(Data to examine begins)

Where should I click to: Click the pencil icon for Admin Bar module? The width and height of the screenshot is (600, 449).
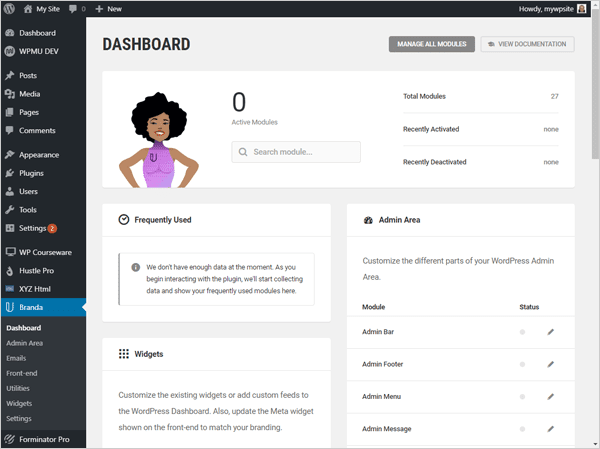point(550,332)
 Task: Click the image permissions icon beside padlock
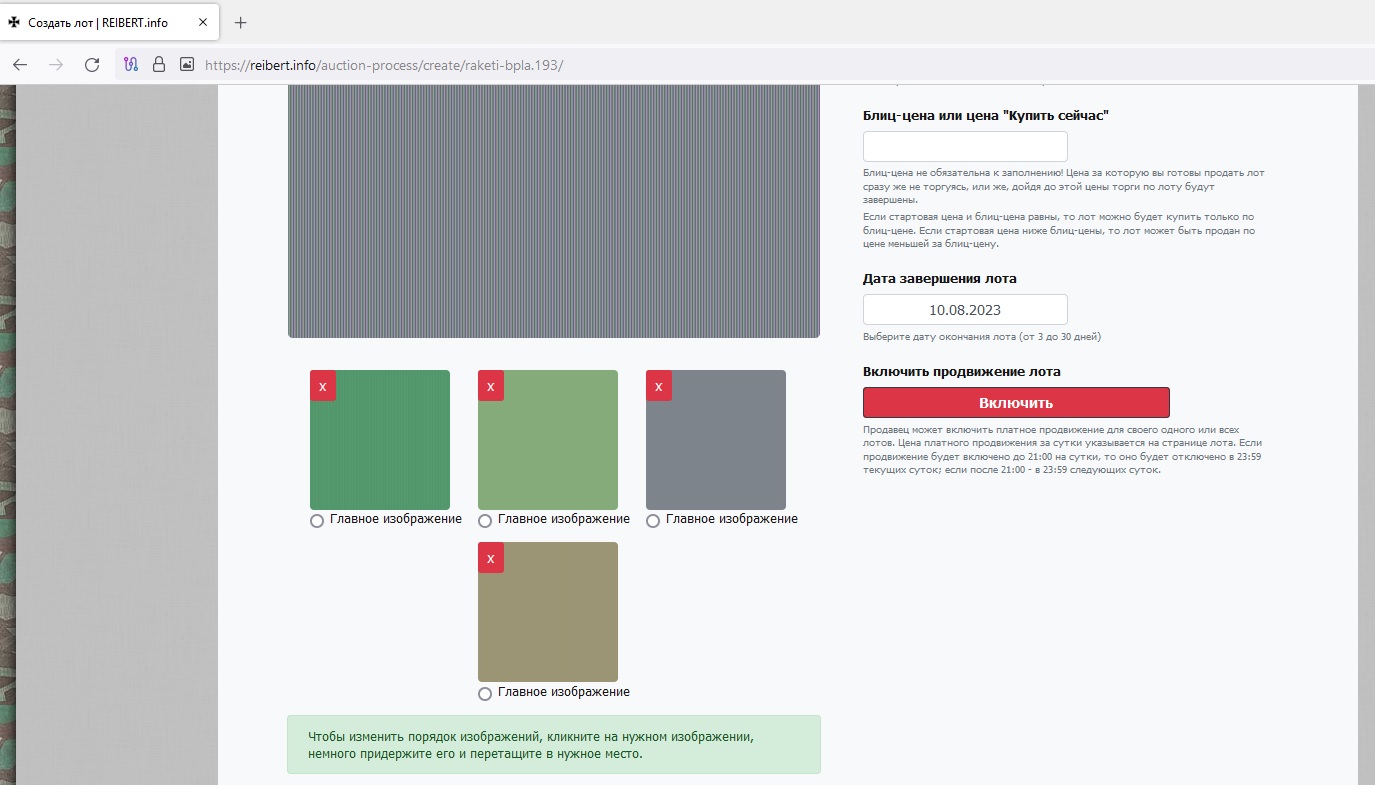[x=186, y=65]
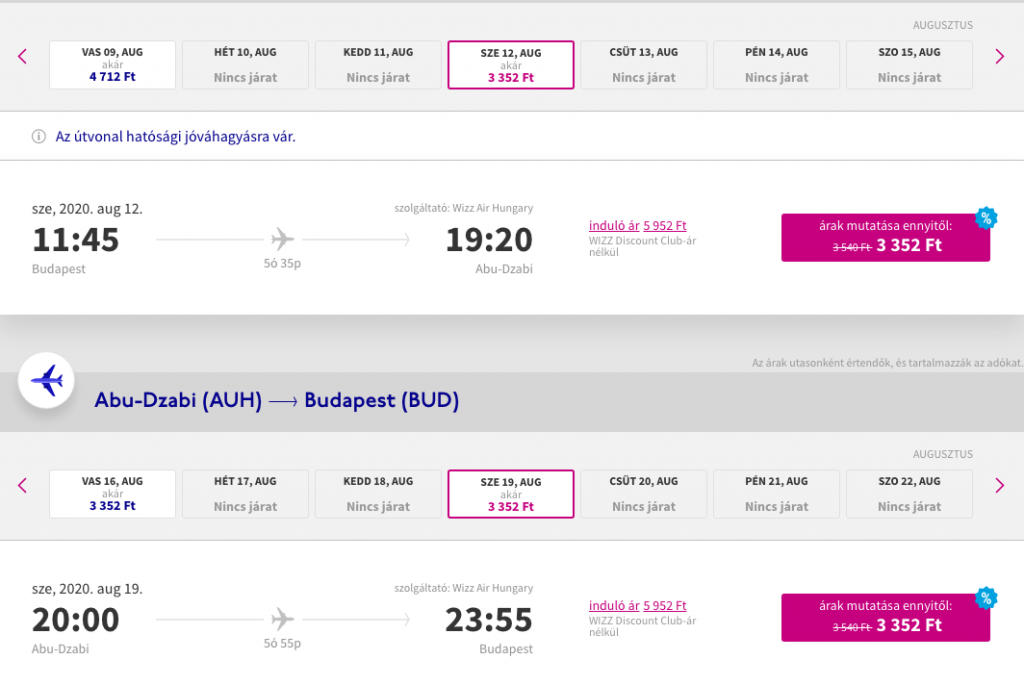The image size is (1024, 685).
Task: Click the round airplane icon for Abu-Dzabi route
Action: [46, 380]
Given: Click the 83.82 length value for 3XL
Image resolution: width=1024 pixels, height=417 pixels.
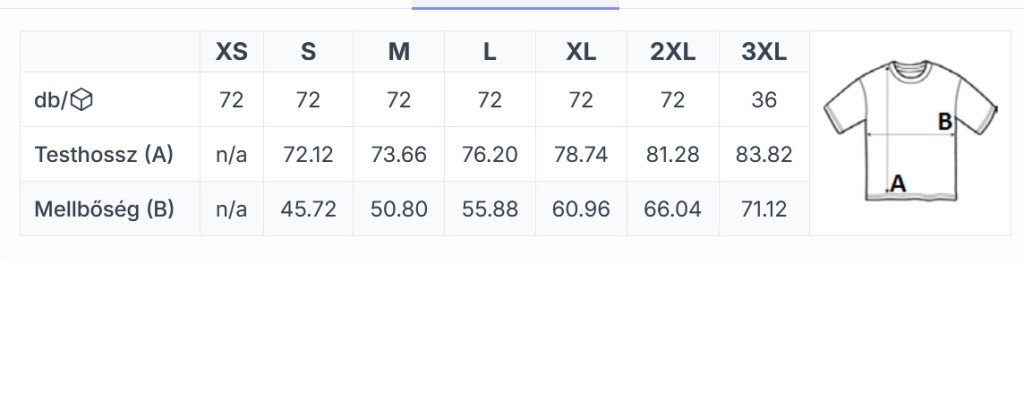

(Data to examine ends)

§ Assignment:
If a picture falls within the span, leave it out, and reproduce exactly the lines from the one containing "Task: Click the image" through the end of the material, and no others.

§ Answer to the problem:
 Task: Click the image permissions icon beside padlock
[x=186, y=65]
The image size is (1024, 685).
Task: Click the round airplane icon for Abu-Dzabi route
Action: [46, 380]
Given: Click the 83.82 length value for 3XL
Image resolution: width=1024 pixels, height=417 pixels.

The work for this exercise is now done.